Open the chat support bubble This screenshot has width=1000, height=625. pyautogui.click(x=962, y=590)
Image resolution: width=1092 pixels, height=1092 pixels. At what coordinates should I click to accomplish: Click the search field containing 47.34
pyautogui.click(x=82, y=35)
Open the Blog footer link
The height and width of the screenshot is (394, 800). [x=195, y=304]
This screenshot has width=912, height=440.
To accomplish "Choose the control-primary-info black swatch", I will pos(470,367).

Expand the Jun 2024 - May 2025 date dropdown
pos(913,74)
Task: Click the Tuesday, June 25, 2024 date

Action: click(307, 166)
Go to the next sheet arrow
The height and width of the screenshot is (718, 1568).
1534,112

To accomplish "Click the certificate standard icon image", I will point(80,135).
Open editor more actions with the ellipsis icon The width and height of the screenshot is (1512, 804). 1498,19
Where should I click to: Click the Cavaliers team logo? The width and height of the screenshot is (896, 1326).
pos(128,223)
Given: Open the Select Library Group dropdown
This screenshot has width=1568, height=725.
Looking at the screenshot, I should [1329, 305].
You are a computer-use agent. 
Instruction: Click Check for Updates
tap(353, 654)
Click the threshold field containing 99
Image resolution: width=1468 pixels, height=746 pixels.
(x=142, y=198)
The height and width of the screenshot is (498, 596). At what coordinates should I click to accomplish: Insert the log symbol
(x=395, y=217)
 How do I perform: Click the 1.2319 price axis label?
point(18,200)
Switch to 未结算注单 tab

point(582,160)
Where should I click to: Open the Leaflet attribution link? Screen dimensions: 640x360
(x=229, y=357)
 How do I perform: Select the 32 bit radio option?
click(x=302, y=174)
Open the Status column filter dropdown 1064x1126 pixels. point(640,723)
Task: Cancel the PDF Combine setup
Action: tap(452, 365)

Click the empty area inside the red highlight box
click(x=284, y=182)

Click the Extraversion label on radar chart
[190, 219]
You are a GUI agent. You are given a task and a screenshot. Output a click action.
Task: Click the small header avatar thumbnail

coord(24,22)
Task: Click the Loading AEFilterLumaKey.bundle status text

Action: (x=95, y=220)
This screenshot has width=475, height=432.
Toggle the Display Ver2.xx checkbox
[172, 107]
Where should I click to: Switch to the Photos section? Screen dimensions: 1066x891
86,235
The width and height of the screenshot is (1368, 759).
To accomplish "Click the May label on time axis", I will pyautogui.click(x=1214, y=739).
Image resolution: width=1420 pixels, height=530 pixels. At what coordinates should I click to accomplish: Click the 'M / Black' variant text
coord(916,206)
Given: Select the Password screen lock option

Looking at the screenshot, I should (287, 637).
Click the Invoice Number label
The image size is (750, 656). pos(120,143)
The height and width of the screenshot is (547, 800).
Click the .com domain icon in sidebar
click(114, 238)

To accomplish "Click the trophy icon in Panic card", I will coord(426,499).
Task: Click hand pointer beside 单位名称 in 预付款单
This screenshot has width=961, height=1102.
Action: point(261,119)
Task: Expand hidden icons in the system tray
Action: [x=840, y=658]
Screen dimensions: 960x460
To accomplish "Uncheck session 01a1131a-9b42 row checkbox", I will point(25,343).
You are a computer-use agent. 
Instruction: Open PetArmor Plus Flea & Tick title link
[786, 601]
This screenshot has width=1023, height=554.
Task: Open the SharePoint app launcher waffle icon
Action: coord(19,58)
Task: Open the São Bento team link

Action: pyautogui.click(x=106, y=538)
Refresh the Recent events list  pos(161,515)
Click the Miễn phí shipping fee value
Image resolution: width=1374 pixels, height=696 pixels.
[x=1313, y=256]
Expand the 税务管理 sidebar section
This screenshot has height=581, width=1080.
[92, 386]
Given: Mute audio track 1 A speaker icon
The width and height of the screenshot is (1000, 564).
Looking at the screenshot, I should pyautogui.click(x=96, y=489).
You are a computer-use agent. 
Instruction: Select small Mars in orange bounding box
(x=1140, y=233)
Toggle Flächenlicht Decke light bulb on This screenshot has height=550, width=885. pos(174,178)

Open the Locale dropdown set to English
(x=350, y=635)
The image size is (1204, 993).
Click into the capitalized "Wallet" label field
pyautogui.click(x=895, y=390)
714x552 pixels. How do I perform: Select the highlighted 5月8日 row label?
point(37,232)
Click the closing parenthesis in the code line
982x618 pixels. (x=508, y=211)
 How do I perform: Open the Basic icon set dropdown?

* * * *

Task details ▸
In the records, find every line that has the string "will" and copy it.

Answer to this exercise ▸
To accomplish "Choose the control-primary-info black swatch", I will pos(470,367).
To accomplish "Click the certificate standard icon image", I will point(80,135).
To accomplish "Click the May label on time axis", I will pyautogui.click(x=1214, y=739).
To accomplish "Click the trophy icon in Panic card", I will coord(426,499).
To accomplish "Uncheck session 01a1131a-9b42 row checkbox", I will point(25,343).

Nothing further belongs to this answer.